── Information provided ──

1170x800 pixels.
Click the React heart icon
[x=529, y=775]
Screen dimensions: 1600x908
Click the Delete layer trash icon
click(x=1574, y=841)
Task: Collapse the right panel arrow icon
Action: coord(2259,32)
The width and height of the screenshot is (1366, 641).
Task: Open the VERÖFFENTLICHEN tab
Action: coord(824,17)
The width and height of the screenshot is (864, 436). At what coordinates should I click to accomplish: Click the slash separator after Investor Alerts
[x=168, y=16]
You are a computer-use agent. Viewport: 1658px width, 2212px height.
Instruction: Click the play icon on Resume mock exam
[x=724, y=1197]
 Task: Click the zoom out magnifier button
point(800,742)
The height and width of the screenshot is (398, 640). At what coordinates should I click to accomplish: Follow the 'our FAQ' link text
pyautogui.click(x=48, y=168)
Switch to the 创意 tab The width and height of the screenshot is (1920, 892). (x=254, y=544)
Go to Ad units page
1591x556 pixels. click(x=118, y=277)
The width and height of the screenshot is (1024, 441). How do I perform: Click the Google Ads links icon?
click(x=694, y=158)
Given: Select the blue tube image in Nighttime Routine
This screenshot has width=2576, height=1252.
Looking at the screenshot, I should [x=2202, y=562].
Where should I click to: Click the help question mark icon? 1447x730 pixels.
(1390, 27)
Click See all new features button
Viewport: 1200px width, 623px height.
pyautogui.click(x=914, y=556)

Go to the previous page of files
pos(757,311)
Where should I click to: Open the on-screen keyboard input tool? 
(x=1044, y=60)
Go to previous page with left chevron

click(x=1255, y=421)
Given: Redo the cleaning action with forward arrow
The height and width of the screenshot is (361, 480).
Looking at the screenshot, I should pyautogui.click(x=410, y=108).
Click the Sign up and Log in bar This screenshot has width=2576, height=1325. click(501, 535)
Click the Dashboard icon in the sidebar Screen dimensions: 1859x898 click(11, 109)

───

Count every line in the entries above where the word "dimensions" appears; respond with the number alone.

2